SOURCE PASSAGE =>
_ _ _ _ _ _ _

Physical characteristics
- Source: Tinnsjå lake
- • location: Tinnoset, Telemark
- • coordinates: 59°43′27″N 9°01′24″E﻿ / ﻿59.72428061°N 9.0234661°E
- • elevation: 192 metres (630 ft)
- Mouth: Heddalsvatnet lake
- • location: Notodden, Telemark
- • coordinates: 59°33′26″N 9°14′52″E﻿ / ﻿59.557113°N 9.2479133°E
- • elevation: 16 metres (52 ft)
- Length: 29 km (18 mi)

Basin features
- River system: Skien watershed

= Tinnåa =

River in Telemark, Norway

Tinnåa or Tinne is a river in Notodden Municipality in Telemark county, Norway. The 29 km long river flows between two lakes: Tinnsjå and Heddalsvatnet. The river begins at the village of Tinnoset draining from the lake Tinnsjå. It flows to the south and east, past the village of Gransherad and the Gransherad Church, past the Lisleherad Church further downstream, and finally emptying into the lake Heddalsvatnet at the town of Notodden.

_ _ _ _ _ _ _

QUESTIONS TO ANSWER =>
A. Quote the part of the Tinnåa river passage that opens with the words containing "Physical characteristics" and closes with "29 km (18 mi)".
B. Extend the Tinnåa river passage by continuing it after its final sentence.

_ _ _ _ _ _ _

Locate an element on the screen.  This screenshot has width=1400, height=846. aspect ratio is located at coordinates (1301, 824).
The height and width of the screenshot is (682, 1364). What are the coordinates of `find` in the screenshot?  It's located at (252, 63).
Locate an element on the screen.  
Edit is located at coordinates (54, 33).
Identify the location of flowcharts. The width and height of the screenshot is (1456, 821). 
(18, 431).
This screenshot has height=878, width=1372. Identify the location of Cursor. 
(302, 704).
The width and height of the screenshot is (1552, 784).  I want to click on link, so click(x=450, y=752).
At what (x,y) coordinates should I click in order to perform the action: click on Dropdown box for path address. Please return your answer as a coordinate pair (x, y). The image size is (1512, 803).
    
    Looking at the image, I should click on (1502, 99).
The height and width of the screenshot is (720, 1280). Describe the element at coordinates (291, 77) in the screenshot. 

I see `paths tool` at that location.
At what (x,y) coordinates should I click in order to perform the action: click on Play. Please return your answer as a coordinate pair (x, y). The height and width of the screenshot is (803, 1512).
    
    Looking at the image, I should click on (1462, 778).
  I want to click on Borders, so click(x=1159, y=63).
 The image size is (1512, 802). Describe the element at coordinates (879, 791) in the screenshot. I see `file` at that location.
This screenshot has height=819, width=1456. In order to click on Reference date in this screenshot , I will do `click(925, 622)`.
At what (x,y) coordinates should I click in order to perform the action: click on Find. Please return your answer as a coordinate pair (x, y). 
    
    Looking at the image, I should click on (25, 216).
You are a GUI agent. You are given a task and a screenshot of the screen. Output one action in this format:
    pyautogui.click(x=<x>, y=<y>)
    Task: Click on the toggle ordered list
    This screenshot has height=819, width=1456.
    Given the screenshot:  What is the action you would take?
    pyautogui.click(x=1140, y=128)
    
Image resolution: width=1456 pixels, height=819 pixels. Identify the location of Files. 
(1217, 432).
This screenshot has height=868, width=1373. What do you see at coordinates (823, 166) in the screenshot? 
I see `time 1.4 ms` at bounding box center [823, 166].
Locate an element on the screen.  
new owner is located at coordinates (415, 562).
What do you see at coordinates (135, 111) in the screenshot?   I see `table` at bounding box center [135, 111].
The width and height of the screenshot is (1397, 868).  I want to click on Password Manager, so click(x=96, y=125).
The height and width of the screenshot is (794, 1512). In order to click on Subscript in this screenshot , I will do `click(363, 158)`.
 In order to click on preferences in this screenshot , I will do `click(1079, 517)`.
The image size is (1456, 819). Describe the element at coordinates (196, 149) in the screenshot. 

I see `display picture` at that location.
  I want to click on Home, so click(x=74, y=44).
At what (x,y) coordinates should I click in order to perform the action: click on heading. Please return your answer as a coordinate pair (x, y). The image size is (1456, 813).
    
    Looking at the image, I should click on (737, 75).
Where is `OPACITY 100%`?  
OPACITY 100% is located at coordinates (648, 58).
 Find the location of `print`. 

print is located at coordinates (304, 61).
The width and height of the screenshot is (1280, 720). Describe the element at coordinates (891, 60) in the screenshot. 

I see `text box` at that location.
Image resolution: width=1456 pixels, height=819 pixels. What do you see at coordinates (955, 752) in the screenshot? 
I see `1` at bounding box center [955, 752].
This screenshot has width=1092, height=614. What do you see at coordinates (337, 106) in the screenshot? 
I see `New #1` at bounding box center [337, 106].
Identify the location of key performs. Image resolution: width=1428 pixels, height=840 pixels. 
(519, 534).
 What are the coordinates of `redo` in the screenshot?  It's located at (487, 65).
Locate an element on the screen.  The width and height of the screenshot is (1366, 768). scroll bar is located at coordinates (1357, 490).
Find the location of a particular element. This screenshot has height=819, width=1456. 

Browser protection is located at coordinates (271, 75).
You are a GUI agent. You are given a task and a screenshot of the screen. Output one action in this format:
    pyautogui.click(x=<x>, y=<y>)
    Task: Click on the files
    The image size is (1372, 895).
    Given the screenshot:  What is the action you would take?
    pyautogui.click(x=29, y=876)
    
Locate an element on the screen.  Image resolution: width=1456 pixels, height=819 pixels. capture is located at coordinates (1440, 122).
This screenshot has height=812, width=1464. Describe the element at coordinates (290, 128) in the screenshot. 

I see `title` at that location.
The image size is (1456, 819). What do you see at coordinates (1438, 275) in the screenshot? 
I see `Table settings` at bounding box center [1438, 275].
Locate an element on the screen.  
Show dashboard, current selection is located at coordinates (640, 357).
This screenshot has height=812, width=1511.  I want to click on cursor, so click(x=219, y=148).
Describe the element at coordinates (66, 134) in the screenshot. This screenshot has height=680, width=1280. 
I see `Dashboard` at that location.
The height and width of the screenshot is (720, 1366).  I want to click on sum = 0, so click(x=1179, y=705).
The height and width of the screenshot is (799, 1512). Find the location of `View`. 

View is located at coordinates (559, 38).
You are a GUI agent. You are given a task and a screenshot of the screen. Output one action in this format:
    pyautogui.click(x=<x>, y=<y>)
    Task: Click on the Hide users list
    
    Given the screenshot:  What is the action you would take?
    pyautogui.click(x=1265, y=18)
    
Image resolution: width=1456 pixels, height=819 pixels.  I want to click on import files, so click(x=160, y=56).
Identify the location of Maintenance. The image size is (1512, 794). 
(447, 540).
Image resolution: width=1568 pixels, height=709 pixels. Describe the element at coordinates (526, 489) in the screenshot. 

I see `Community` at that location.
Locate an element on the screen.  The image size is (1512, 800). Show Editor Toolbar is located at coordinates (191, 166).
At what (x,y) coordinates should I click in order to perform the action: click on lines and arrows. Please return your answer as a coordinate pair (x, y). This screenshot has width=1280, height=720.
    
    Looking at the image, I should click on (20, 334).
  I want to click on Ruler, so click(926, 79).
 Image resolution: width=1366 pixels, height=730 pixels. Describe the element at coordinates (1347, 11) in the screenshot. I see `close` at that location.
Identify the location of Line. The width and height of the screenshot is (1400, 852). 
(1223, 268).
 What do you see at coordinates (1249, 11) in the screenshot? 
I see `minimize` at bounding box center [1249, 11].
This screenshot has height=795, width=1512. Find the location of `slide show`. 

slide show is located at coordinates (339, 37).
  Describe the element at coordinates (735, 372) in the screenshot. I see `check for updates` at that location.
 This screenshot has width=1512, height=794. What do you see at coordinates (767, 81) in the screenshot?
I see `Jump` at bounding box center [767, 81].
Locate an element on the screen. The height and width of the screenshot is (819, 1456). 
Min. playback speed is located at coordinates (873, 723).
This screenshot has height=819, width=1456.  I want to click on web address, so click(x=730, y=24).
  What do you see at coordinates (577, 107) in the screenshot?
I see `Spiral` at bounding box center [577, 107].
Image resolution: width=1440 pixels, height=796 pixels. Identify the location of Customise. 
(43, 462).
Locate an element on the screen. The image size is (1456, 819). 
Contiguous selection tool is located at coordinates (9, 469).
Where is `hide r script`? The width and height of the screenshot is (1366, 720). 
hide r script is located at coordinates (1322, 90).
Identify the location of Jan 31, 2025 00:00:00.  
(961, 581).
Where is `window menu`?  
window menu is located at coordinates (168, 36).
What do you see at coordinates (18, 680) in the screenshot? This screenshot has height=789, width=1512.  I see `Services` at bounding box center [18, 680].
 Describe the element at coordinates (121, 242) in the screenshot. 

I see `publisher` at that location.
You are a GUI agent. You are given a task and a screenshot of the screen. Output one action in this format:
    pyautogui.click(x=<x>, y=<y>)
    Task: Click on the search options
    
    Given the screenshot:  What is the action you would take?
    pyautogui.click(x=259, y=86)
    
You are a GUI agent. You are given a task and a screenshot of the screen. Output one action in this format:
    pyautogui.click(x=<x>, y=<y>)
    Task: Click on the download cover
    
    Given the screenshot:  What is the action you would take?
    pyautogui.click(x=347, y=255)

_ _ _ _ _ _ _

ANSWERS PER TASK =>
A.
Physical characteristics
- Source: Tinnsjå lake
- • location: Tinnoset, Telemark
- • coordinates: 59°43′27″N 9°01′24″E﻿ / ﻿59.72428061°N 9.0234661°E
- • elevation: 192 metres (630 ft)
- Mouth: Heddalsvatnet lake
- • location: Notodden, Telemark
- • coordinates: 59°33′26″N 9°14′52″E﻿ / ﻿59.557113°N 9.2479133°E
- • elevation: 16 metres (52 ft)
- Length: 29 km (18 mi)

B.
There are several waterfalls along the river: Årlifossene, Grønvollfoss, Svelgfoss and Tinnfoss. These waterfalls are exploited for hydroelectric power generation since the river drops about 138 m over these four waterfalls. The hydroelectric power stations along the river have a combined installed capacity of 182 MW.